Forecasting of passenger demand in the short term could be beneficial to the ondemand ride services platforms. This would help the platforms to incentivize drivers by moving them from areas of low demand to high demand. This, in turn, would help the platform companies to maximize their profits too. Using Uber dataset for New York City, the present study compares three different methods-exponential smoothing, multiple regression and Long Short-Term Memory (LSTM)-to forecast passenger demand in the short term. While traditional statistical methods like exponential smoothing and multiple regression are more explainable, deep learning methods like LSTM, with their complex methodologies, are more accurate in some situations. Additionally, temperature dataset for the city of New York is also used for forecasting.
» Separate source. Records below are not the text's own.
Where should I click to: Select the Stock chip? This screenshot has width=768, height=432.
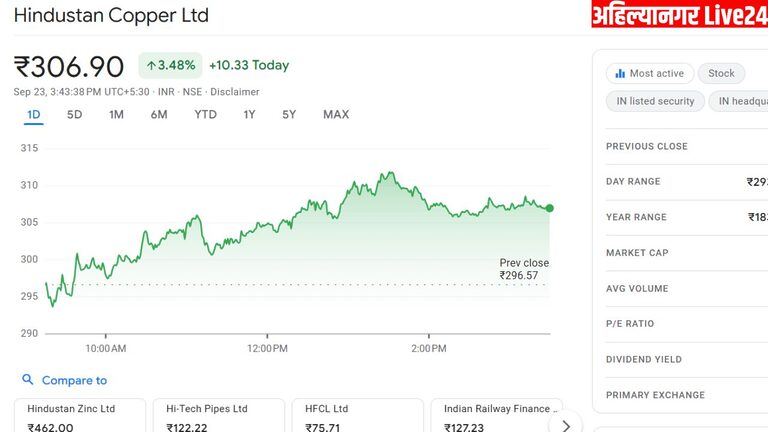[721, 74]
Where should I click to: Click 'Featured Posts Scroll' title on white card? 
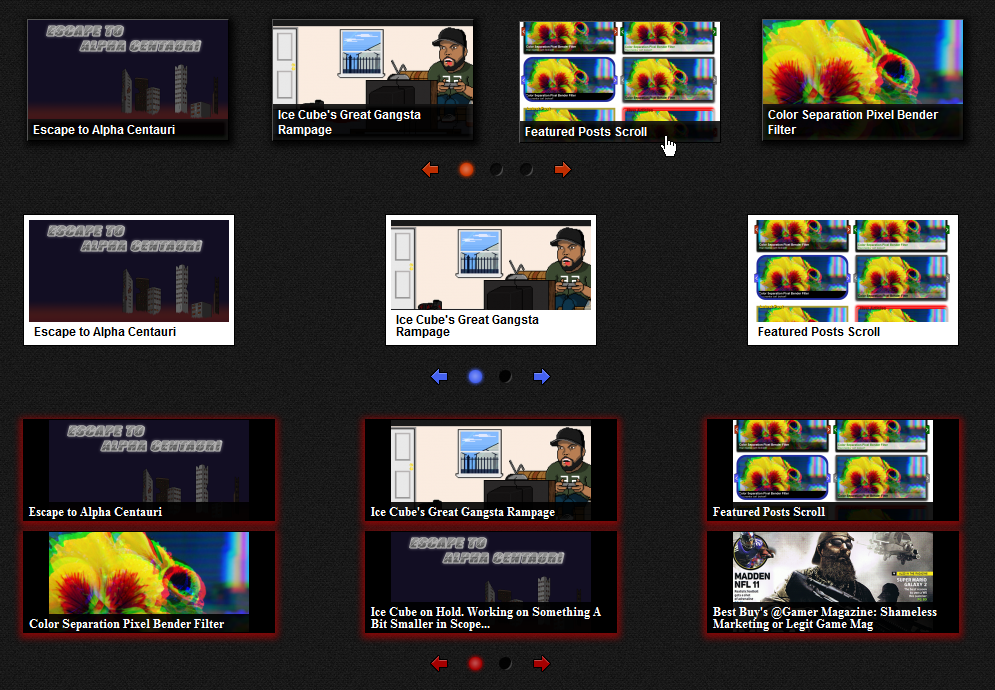(818, 332)
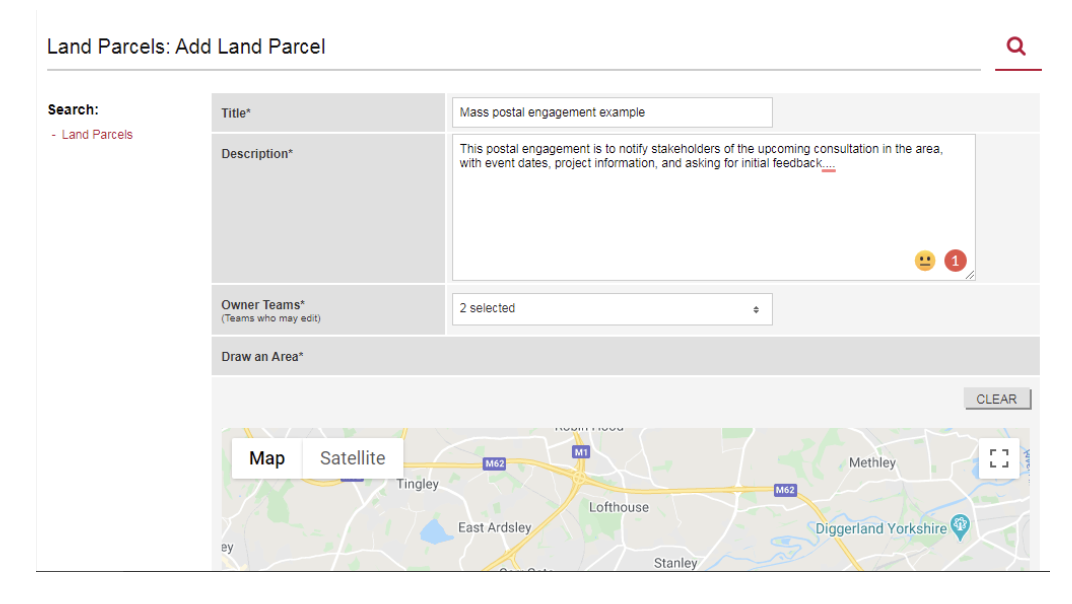This screenshot has height=604, width=1072.
Task: Click the red grammar error count badge
Action: tap(956, 261)
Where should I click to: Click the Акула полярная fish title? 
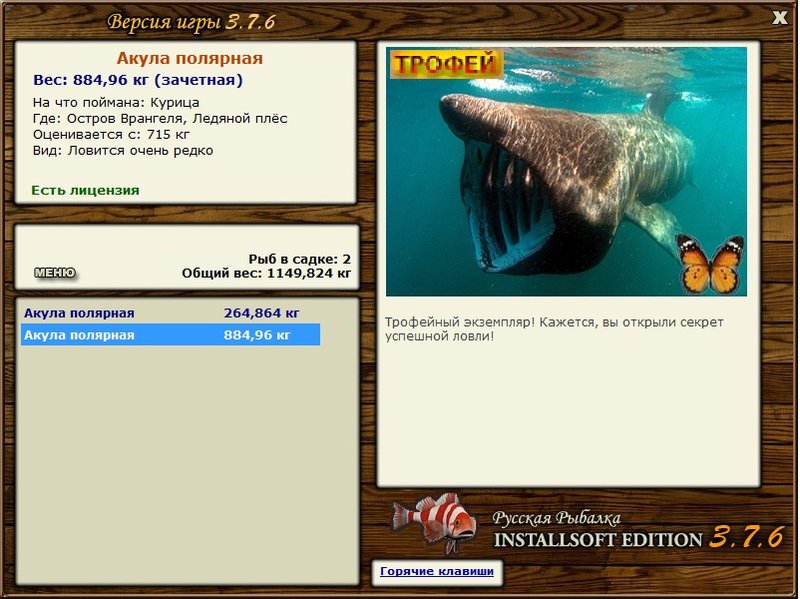point(190,58)
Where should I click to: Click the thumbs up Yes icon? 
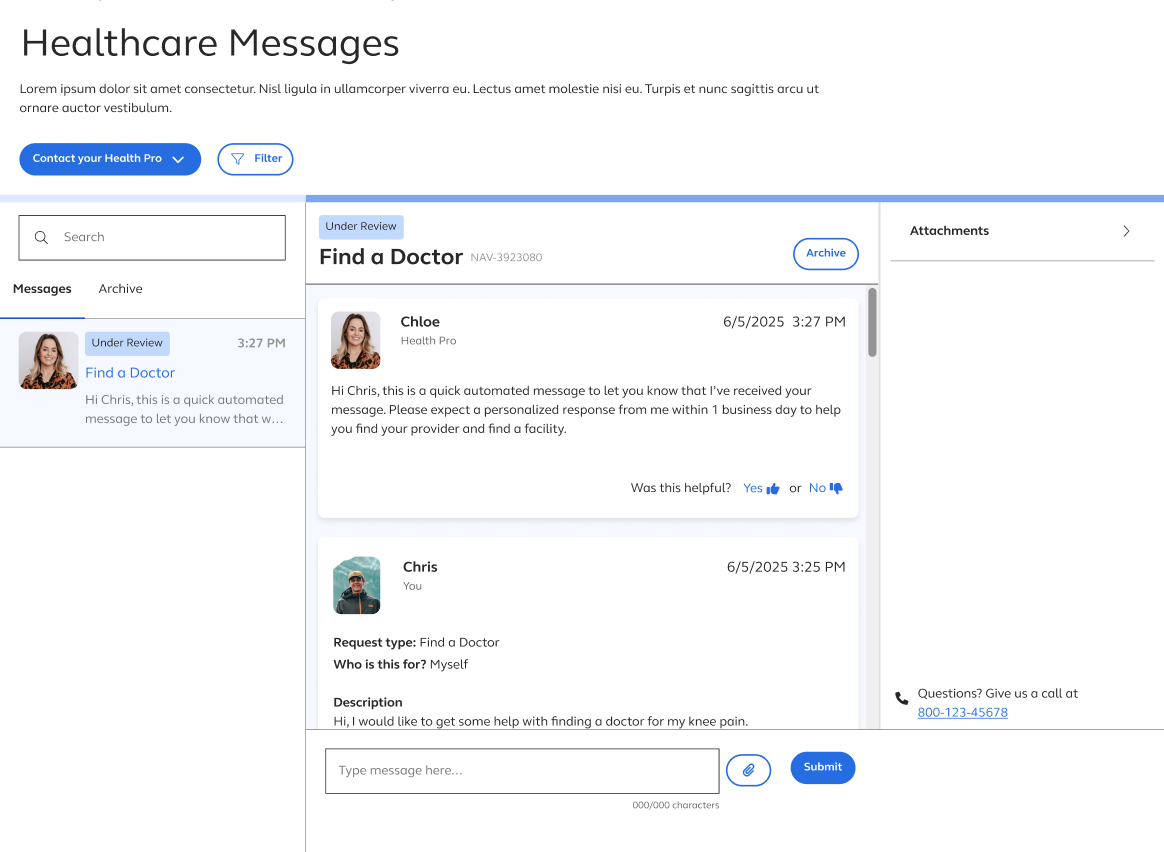[773, 489]
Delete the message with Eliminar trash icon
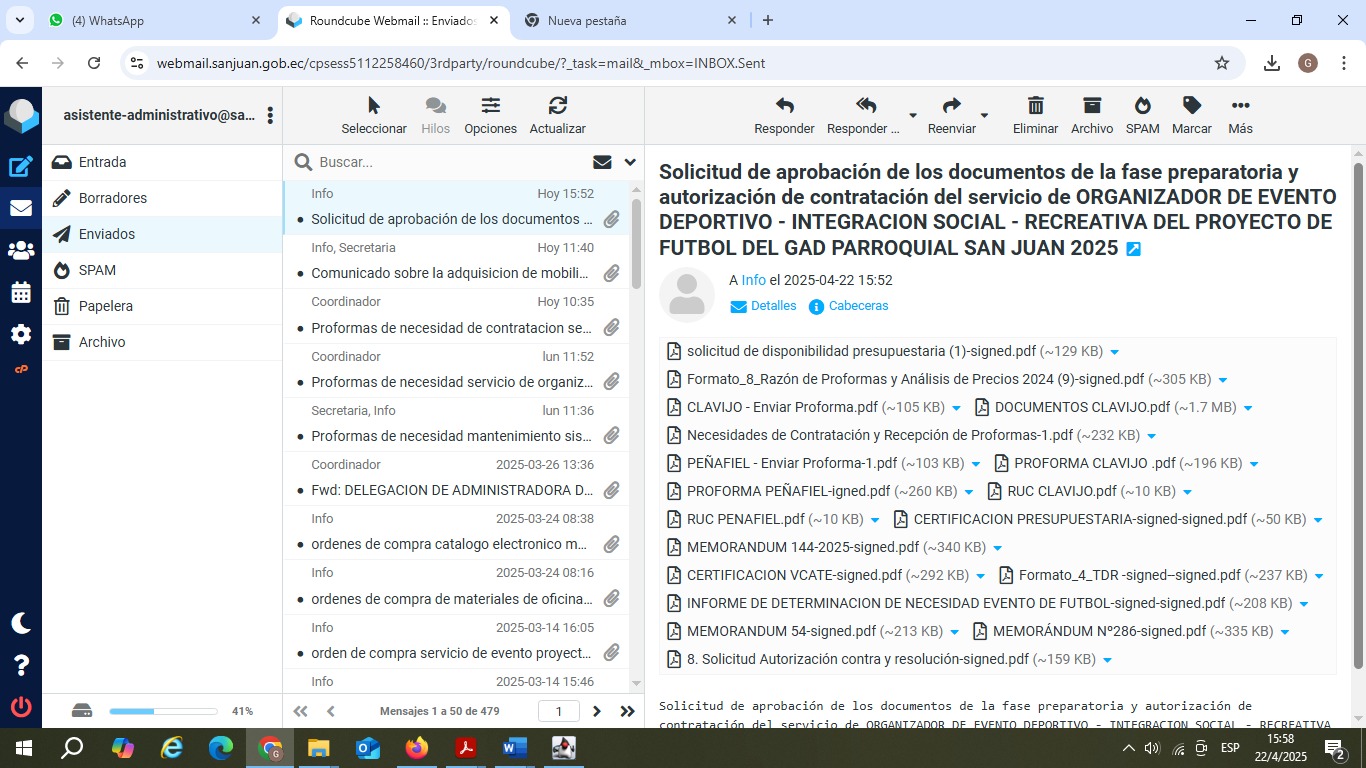1366x768 pixels. (1035, 106)
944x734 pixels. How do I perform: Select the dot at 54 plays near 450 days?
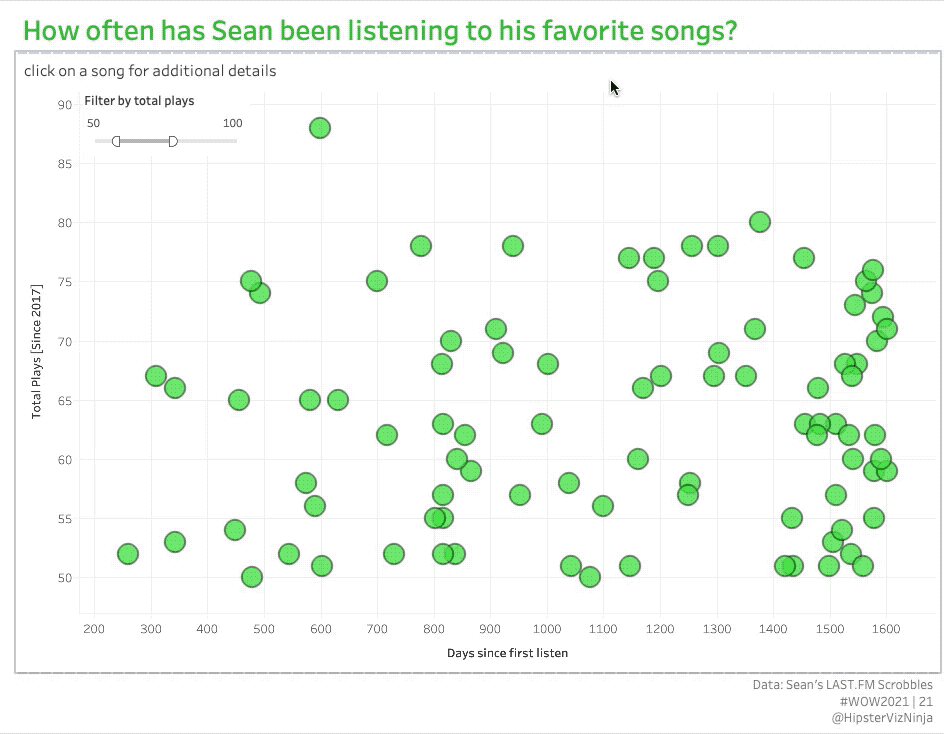(235, 530)
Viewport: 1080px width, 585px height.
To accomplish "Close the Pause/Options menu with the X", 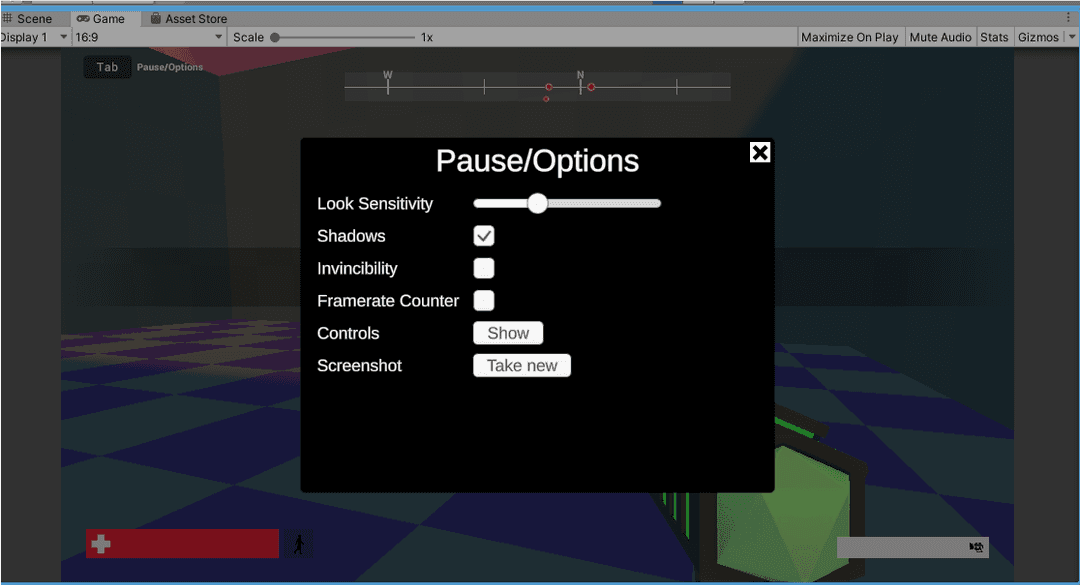I will click(760, 152).
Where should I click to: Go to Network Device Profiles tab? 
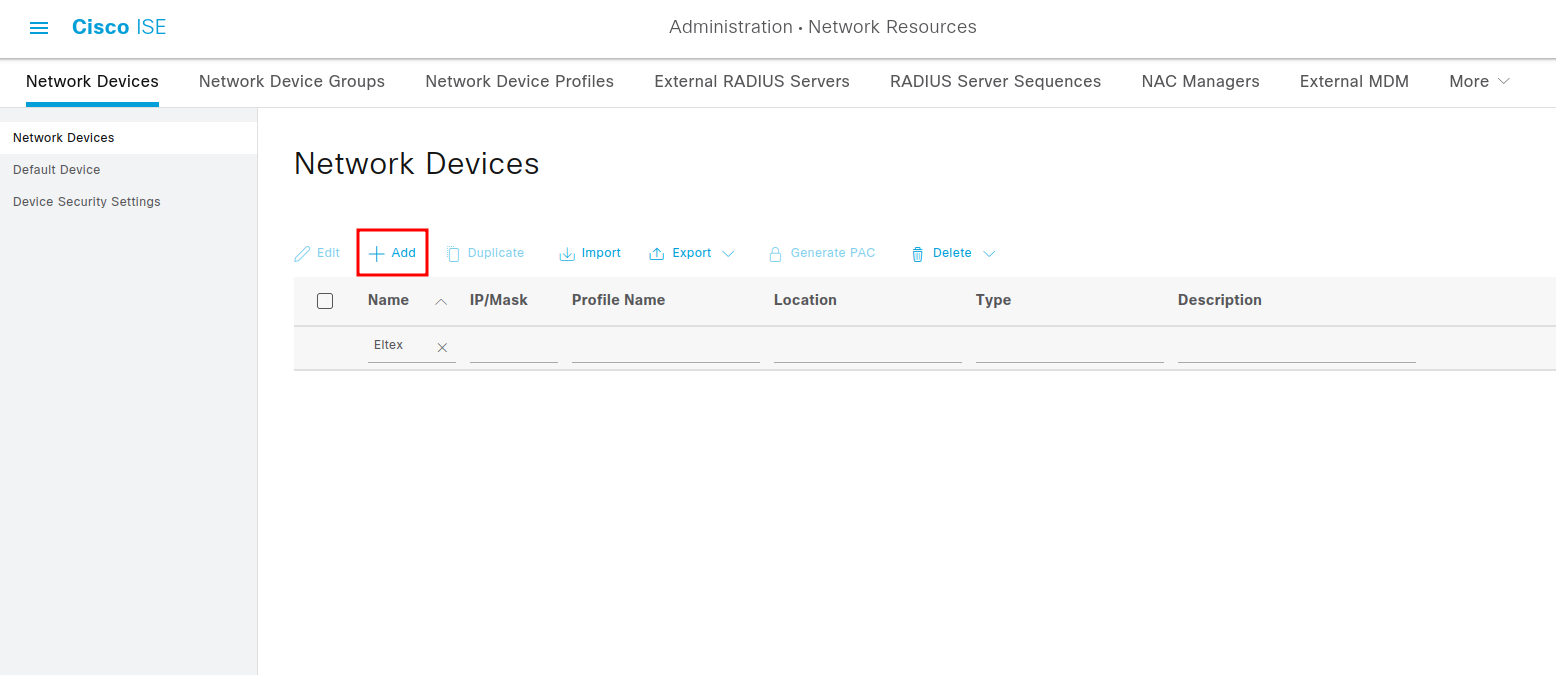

The study concludes that LSTM models perform better in forecasting both for training and validation datasets. The research could be further enhanced by using a bigger and geographically diverse dataset.


Description

Ridesharing services like Uber, Ola, and Lyft use technology to create a platform where cab drivers and customers meet for mutual benefit. In this setup, private car owners provide rides to customers for a fee (Chen et al., 2017). Ridesharing services are accessed through a smartphone application. The platform plays the matchmaker by matching supply and demand. The registered drivers constitute the supply side and the customers looking for rides constitute the demand side in this case. There are a lot of factors that influence both the drivers' and customers' behaviors and preferences. These behaviors and preferences impact the demand and supply. This in turn affects the profitability of the platforms and the economic wellbeing of the drivers. In such a situation, it is imperative to understand the short-term passenger demand across a city for an operator. This would help the operator to incentivize the cab drivers by reallocating them from an area of low demand to high demand.